Dataset entries
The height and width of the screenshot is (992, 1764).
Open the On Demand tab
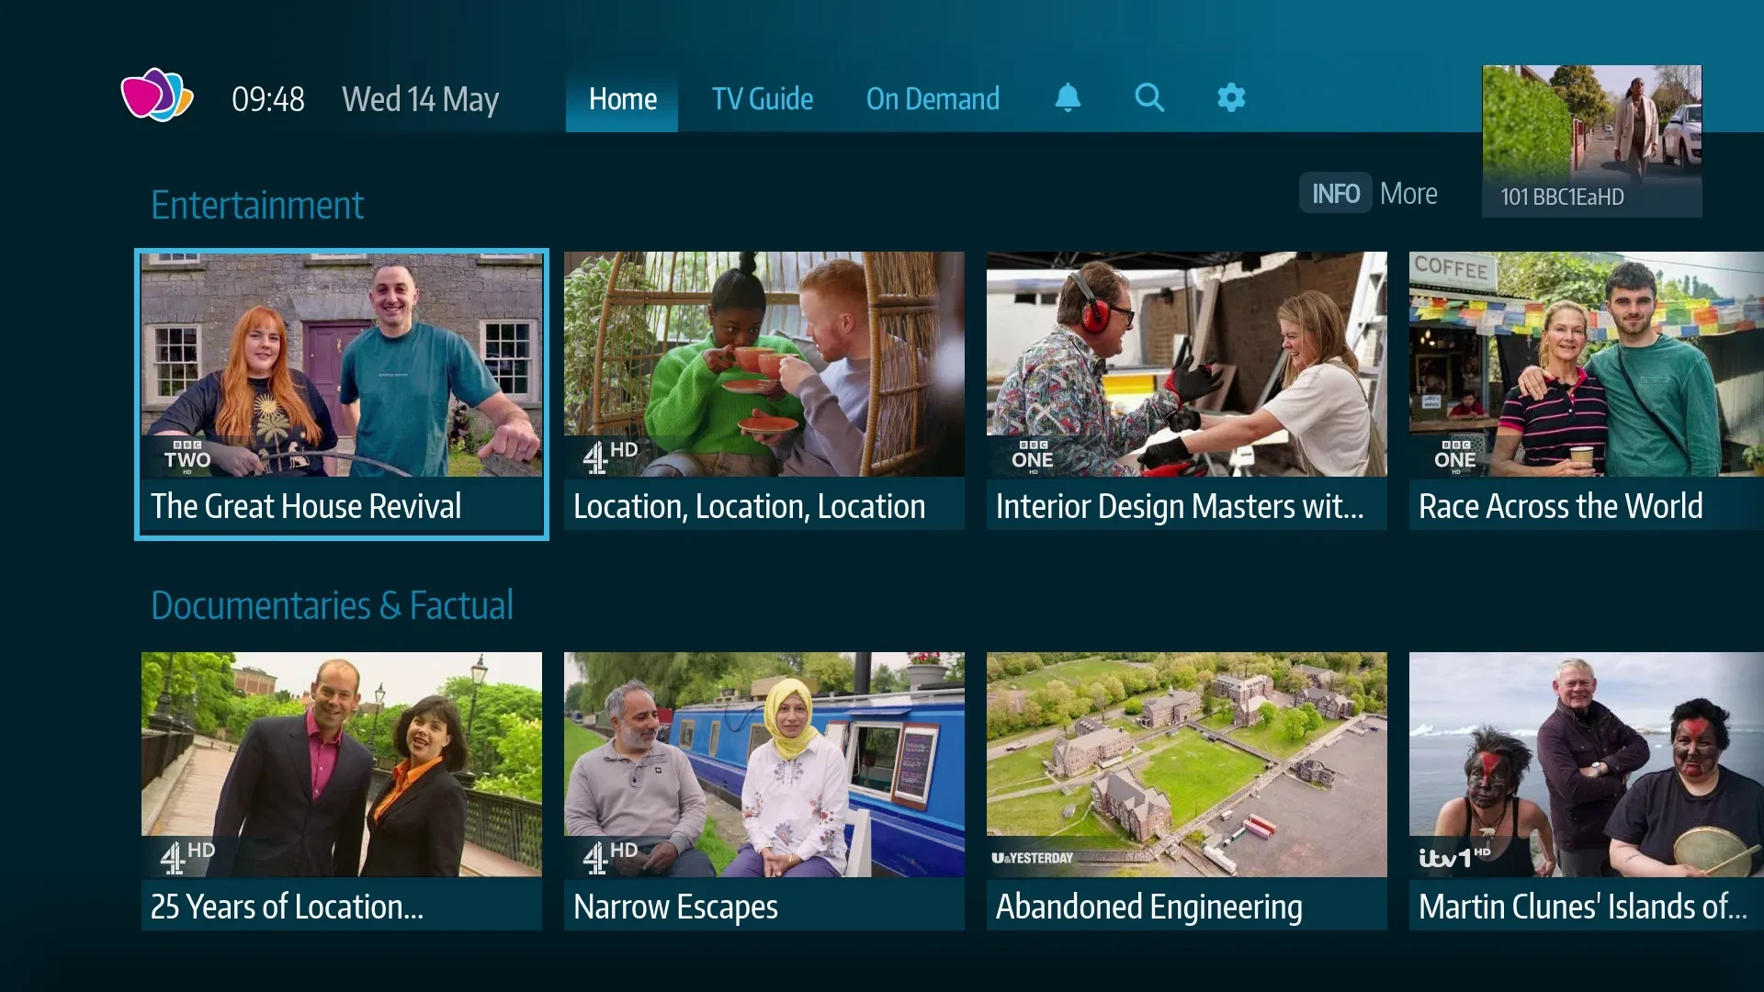(x=933, y=99)
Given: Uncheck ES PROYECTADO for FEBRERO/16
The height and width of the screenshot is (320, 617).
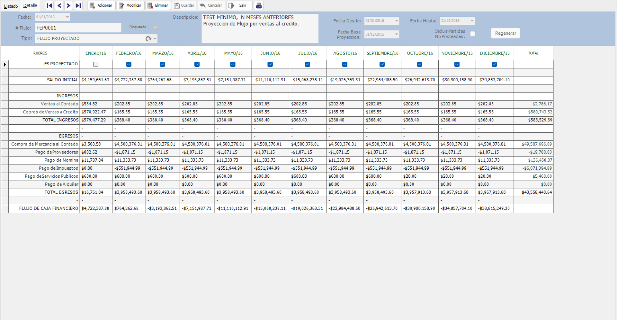Looking at the screenshot, I should (129, 64).
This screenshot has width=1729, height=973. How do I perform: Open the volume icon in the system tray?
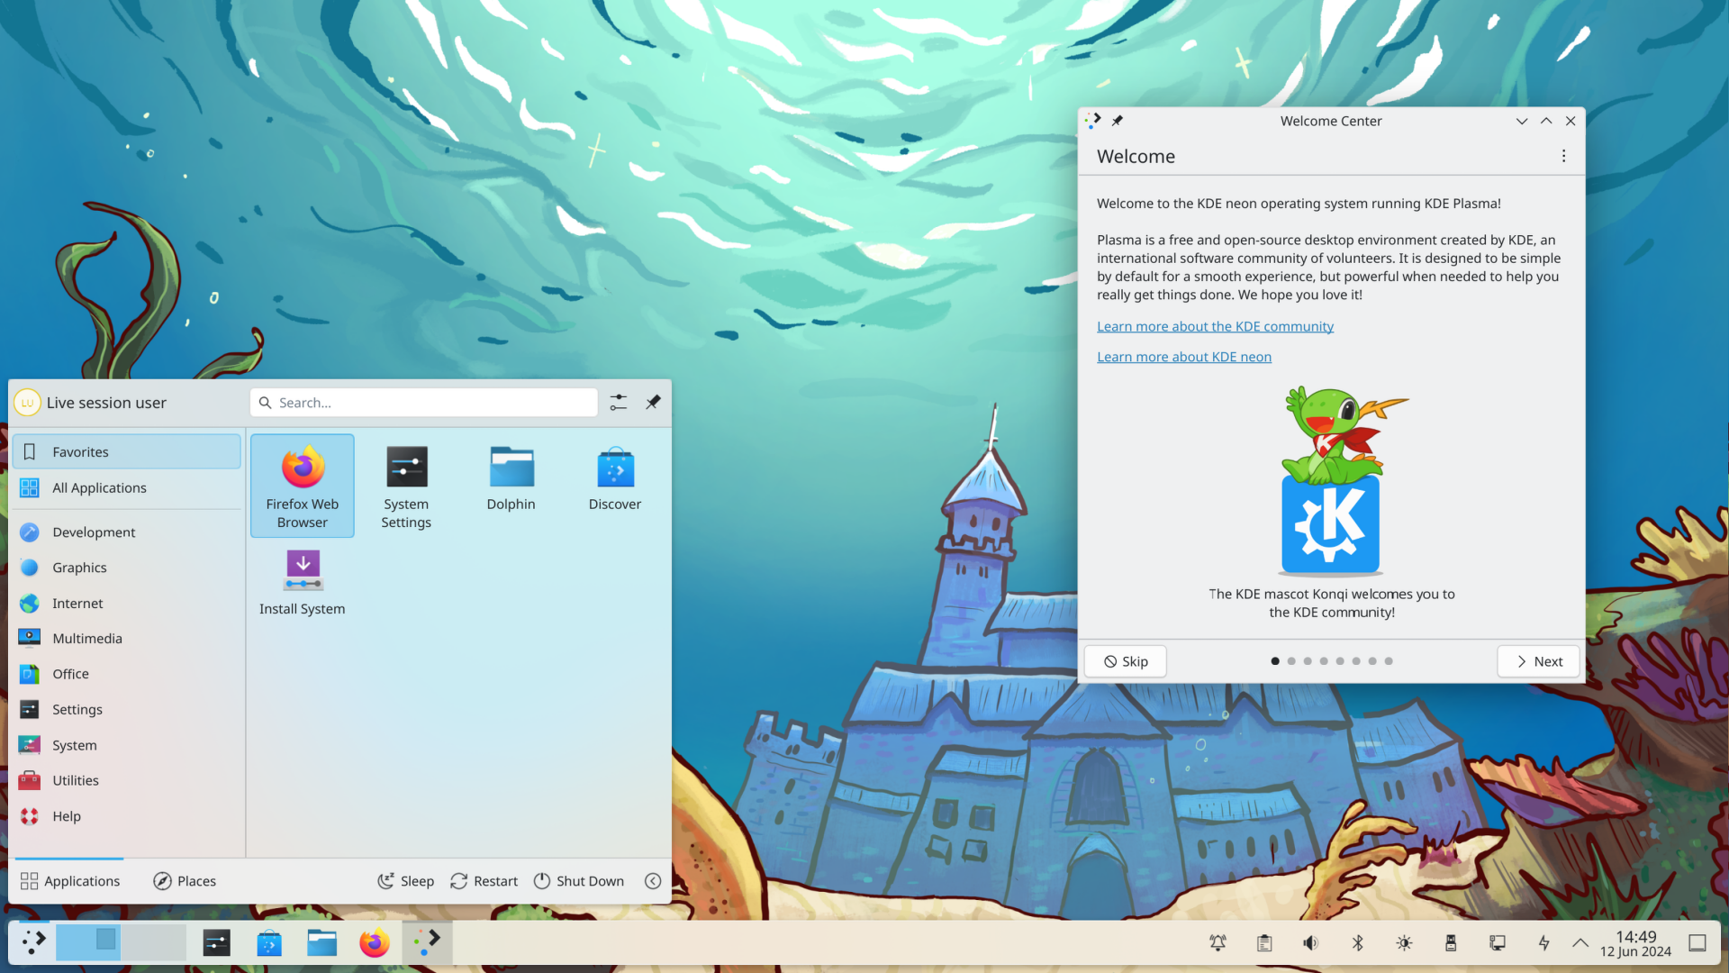point(1310,942)
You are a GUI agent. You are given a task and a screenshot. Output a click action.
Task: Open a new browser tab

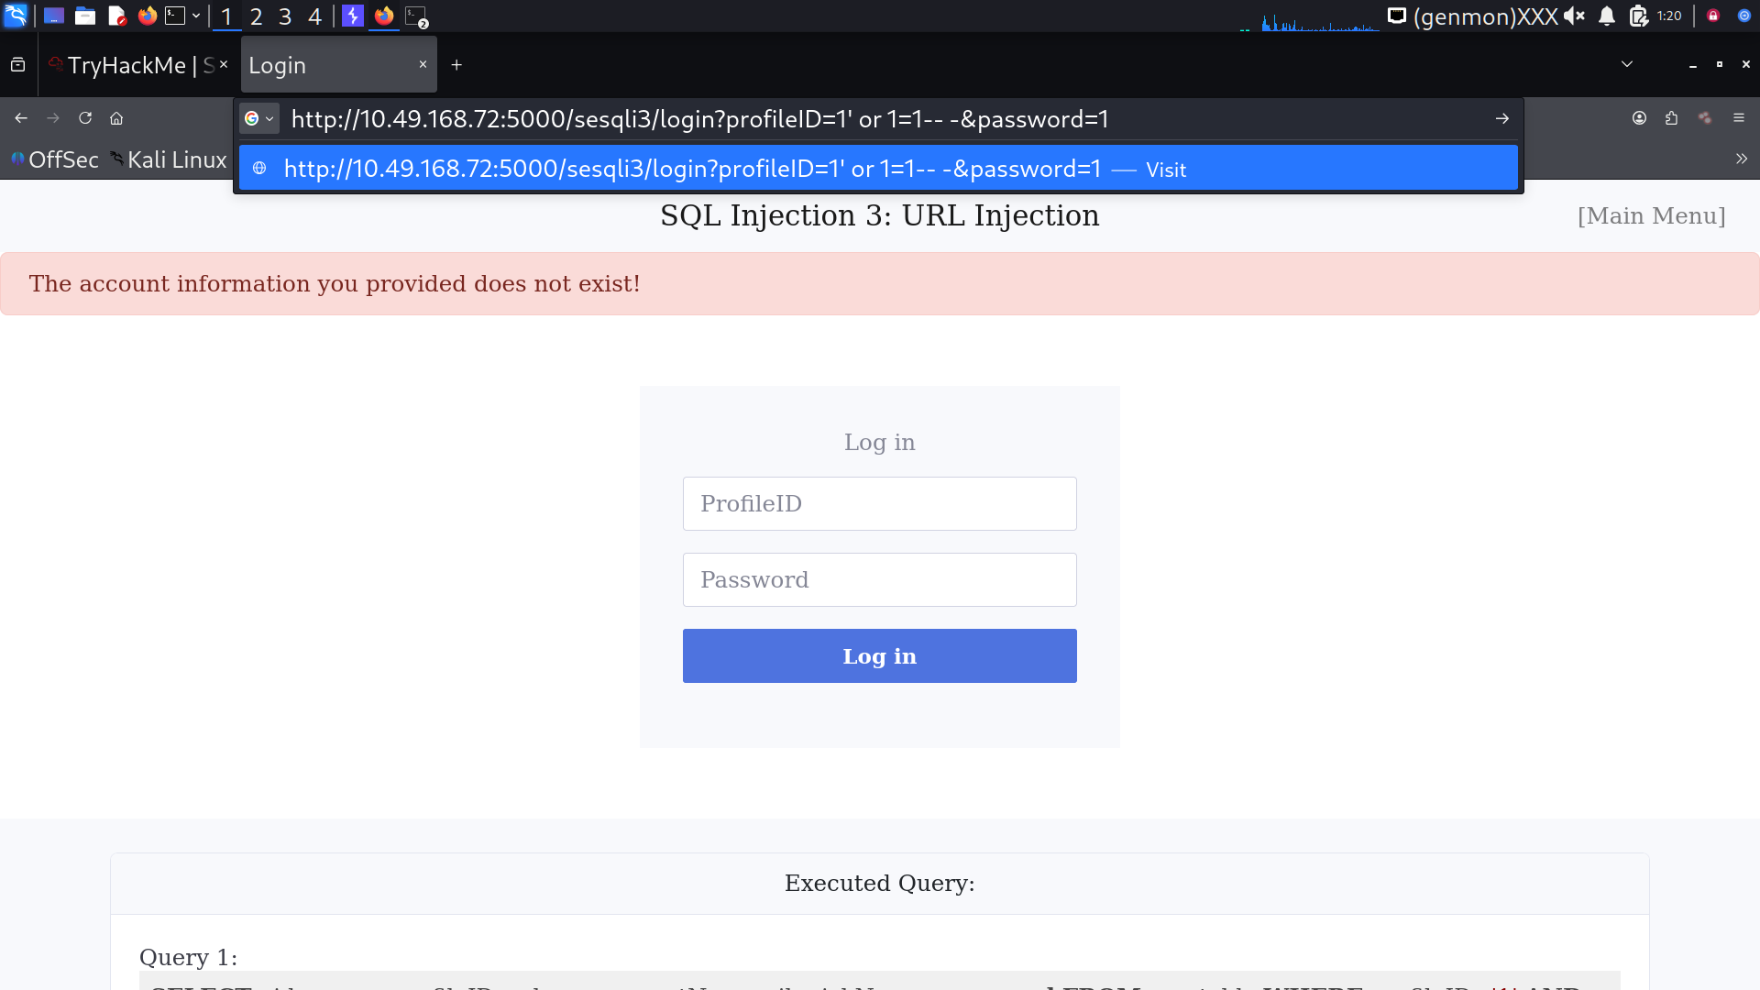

## TASK BRIEF
Return a verbatim transcription of the data, omitting all images.

## YOUR RESPONSE
The height and width of the screenshot is (992, 1764).
Open the On Demand tab
(x=933, y=99)
Given: Uncheck ES PROYECTADO for FEBRERO/16
The height and width of the screenshot is (320, 617).
Looking at the screenshot, I should (129, 64).
This screenshot has width=1729, height=973. How do I perform: Open the volume icon in the system tray?
point(1310,942)
You are a GUI agent. You are given a task and a screenshot. Output a click action.
Task: Open a new browser tab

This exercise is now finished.